Definitions vary, but generally, peace of mind, serenity, and calmness are descriptions of a disposition free from the effects of stress or conflict. Many believe that inner peace is a state of consciousness or enlightenment that may be cultivated by various forms of training, such as prayer and meditation. Similarly, the state may be achieved through calming movement such as Tai Chi or yoga.
Buddhists believe that peace will be attained when all suffering ends. The idea is that suffering stems from cravings, aversions, or delusions. Leave these behind and you will experience peace.
Some call peace the absence of war or violence. Yet intuitively we know that peace more than the absence of something. Peace is a substance of its own.
Some believe peace comes through total involvement. Involvement distracts from the self. If you can let go of the self, you’ll experience peace. Yet you can’t find peace by simply distracting yourself from life. Virginia Woolf said, “You cannot find peace by avoiding life.”
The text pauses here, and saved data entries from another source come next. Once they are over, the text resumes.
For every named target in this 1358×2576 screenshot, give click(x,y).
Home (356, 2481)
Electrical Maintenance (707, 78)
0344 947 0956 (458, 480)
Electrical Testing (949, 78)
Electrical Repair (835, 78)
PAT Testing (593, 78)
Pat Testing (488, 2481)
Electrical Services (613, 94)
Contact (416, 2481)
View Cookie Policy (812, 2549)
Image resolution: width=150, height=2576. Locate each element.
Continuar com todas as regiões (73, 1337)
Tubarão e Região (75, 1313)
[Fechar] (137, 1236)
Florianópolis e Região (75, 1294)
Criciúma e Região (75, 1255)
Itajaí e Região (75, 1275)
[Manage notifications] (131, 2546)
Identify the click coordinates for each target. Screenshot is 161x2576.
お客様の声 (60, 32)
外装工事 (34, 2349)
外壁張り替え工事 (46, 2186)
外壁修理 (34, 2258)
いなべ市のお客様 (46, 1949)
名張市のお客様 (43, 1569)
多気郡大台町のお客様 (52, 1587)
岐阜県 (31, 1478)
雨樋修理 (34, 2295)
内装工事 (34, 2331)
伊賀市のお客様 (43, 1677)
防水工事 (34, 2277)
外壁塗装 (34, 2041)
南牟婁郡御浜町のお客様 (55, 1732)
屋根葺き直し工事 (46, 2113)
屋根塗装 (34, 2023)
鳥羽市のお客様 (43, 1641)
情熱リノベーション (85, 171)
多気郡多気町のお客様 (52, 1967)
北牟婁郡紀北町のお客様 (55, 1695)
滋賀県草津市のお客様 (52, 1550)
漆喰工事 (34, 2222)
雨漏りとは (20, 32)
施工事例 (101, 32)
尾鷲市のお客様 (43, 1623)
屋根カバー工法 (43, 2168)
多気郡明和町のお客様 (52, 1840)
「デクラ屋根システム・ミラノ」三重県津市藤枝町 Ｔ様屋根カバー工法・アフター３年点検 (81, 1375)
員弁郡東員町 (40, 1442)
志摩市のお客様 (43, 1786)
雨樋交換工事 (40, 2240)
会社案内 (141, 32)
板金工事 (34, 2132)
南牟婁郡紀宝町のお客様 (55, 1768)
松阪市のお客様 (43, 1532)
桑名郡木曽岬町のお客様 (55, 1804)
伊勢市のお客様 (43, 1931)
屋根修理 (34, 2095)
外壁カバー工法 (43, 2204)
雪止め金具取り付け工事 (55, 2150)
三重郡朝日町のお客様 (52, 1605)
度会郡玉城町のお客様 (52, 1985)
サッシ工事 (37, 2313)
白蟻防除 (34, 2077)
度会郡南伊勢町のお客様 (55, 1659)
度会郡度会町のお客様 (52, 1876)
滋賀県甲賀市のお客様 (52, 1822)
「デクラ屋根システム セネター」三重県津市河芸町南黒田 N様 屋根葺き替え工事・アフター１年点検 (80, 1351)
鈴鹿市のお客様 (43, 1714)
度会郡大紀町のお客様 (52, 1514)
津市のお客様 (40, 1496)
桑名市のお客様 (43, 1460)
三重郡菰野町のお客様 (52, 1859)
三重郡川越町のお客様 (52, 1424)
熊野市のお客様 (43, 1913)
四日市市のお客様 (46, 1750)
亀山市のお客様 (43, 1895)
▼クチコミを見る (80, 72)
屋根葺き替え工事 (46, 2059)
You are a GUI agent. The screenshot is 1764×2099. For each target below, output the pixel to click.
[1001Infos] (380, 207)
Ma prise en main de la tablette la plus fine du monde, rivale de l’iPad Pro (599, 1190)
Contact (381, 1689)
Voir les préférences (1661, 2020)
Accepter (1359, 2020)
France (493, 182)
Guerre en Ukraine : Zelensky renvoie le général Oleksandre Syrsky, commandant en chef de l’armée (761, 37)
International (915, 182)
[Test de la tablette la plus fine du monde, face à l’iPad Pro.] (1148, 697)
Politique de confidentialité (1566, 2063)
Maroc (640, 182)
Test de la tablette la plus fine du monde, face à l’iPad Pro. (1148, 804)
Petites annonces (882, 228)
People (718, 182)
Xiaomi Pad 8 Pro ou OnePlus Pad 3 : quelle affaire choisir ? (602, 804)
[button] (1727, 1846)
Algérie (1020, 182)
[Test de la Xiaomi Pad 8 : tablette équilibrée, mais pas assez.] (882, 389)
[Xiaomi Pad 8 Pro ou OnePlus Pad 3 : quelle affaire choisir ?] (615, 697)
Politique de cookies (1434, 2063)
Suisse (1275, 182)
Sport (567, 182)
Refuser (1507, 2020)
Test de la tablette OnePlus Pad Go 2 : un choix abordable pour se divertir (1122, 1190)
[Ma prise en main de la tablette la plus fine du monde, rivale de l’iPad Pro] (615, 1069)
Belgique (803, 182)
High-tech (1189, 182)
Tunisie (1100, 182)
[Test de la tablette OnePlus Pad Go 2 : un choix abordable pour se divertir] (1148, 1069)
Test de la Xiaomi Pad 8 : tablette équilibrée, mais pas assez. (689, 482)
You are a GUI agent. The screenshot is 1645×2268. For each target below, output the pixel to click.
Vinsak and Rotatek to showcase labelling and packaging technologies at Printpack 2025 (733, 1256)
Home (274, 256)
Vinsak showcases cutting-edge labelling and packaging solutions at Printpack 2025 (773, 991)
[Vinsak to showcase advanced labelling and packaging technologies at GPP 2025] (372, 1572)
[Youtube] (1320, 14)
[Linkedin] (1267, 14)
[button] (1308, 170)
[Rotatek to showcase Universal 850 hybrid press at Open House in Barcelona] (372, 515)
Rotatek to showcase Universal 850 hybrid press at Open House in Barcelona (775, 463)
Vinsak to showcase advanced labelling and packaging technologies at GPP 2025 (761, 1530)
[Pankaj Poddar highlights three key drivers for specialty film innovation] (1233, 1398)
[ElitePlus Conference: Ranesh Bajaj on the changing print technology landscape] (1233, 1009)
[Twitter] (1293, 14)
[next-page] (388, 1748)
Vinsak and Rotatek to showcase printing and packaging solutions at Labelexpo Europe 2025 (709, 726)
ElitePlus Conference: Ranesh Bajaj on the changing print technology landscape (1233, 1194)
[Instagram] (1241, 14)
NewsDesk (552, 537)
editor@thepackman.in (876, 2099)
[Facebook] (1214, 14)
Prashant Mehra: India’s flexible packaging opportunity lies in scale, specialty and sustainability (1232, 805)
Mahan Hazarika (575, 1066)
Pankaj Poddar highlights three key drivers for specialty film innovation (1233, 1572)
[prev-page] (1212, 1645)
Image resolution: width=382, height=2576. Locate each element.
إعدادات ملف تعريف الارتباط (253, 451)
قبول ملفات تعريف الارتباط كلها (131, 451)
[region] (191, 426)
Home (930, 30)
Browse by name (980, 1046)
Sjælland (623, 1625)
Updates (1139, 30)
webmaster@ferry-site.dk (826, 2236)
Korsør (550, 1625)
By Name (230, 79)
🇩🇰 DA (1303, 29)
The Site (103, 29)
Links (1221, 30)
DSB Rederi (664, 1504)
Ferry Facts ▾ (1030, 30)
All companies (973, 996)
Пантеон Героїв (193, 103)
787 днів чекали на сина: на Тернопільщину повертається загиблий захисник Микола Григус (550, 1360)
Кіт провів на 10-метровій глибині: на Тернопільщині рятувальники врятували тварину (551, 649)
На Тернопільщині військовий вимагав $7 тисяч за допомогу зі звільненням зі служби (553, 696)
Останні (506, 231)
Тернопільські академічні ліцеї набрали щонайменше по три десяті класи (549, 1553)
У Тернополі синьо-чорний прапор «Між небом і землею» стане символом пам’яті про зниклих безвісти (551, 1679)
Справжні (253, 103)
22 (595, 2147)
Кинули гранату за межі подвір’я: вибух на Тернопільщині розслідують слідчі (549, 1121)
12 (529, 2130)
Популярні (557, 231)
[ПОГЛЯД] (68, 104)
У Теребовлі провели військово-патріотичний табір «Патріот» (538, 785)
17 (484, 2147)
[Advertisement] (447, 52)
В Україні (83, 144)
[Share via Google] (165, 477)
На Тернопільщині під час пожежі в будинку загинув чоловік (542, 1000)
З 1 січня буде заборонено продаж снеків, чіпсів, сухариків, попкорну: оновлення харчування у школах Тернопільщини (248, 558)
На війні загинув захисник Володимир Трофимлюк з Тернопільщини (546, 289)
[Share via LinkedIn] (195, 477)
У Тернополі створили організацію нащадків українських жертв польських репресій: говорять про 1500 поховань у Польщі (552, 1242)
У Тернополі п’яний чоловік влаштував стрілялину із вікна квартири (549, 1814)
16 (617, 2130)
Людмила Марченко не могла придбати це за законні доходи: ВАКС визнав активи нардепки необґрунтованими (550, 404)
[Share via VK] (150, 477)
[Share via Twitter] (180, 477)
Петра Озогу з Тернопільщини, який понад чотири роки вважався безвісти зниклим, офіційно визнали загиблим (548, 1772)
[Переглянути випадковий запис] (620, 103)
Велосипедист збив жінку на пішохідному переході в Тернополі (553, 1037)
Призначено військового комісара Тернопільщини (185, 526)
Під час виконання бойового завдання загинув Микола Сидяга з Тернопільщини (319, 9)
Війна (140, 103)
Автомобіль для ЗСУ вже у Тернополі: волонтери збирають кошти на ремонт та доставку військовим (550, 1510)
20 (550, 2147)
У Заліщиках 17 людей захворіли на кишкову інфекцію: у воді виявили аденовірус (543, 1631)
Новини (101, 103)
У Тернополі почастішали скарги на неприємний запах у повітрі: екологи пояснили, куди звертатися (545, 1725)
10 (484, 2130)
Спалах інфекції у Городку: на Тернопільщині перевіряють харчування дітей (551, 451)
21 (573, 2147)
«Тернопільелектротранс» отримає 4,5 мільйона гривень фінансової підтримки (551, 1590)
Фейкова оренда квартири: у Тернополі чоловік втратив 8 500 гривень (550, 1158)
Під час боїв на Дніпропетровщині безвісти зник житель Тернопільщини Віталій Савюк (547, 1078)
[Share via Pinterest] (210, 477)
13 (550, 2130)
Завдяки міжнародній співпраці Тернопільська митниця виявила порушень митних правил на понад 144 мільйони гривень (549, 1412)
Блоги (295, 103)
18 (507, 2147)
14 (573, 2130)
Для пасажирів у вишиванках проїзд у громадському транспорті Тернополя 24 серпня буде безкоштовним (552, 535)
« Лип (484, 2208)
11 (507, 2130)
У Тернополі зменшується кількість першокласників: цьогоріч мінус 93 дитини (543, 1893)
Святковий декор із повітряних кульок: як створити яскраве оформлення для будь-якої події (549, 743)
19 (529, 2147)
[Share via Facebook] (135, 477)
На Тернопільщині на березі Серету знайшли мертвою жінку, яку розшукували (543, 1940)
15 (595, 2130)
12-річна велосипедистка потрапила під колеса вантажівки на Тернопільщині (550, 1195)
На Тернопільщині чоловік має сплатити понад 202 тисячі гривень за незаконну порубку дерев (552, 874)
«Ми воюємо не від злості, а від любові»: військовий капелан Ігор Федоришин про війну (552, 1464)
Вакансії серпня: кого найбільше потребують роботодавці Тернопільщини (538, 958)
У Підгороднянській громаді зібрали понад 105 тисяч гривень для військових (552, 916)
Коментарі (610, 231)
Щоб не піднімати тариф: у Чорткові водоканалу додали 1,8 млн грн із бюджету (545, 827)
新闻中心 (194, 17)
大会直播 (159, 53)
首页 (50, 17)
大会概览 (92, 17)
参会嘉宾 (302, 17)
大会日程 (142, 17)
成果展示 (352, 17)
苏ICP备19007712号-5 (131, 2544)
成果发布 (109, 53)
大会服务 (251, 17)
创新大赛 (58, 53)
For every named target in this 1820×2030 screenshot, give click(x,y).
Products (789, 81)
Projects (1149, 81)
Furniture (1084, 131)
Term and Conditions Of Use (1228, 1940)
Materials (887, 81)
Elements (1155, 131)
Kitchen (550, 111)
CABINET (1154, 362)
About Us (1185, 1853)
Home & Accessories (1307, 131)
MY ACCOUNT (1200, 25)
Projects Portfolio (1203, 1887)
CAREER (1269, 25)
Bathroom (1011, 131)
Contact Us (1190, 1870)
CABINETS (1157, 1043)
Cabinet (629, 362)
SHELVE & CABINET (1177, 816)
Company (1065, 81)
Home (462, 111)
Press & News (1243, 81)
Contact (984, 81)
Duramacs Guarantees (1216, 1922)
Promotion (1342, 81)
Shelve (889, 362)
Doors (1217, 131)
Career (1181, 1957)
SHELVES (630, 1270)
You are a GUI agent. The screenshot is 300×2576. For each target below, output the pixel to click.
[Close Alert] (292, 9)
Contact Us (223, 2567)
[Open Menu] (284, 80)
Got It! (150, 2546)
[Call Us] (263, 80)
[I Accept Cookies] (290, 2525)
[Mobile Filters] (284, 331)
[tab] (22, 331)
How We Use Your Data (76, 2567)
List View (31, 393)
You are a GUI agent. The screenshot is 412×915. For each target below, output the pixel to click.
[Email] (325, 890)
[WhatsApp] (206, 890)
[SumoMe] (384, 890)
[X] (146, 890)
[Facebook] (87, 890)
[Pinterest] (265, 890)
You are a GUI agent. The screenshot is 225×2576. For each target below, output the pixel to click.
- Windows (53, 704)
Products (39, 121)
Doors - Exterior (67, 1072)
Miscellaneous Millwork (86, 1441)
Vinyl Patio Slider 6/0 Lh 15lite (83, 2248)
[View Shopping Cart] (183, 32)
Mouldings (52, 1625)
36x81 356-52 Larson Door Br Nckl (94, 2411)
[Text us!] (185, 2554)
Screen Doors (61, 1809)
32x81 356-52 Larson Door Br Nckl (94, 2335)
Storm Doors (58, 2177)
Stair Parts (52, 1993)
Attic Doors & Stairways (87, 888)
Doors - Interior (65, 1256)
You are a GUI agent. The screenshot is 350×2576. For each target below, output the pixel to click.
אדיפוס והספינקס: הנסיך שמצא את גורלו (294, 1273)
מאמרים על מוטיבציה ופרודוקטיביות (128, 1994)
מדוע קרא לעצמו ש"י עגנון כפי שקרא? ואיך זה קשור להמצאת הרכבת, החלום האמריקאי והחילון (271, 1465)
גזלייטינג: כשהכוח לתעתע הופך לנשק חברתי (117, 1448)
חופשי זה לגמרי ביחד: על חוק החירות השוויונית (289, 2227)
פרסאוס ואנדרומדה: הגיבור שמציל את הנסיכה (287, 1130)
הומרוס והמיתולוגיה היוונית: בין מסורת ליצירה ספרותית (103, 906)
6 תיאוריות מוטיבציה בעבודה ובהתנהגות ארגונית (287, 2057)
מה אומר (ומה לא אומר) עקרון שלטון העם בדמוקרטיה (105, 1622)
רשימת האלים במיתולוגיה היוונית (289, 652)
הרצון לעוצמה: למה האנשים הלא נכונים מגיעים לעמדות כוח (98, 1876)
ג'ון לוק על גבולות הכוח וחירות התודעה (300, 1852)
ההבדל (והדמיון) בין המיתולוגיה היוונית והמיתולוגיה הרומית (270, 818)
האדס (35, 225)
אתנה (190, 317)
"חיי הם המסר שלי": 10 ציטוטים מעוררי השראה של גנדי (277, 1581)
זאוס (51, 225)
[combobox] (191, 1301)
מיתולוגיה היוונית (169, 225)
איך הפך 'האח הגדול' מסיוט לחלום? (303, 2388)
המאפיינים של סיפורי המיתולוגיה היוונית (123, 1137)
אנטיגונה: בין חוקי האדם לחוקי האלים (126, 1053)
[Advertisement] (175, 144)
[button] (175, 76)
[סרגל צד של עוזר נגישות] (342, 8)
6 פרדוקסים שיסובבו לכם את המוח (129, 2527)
The novelist Milan Kundera noted that “Dogs are our link to paradise. They don’t know evil or jealousy or discontent. To sit with a dog on a hillside on a glorious afternoon is to be back in Eden, where doing nothing was not boring – it was peace.”
Gautama Buddha put is most simply – and probably most correctly: “Peace comes from within. Do not seek it without.”
As for seeking peace, Mahatma Gandhi said, “There is no ‘way to peace,’ there is only peace.”
I believe all of creation is peace. When we see creation as something other than peace, we experience something other than peace. If we let go of that misperception, we create space. Peace will fill that space unless we fill that space with something else.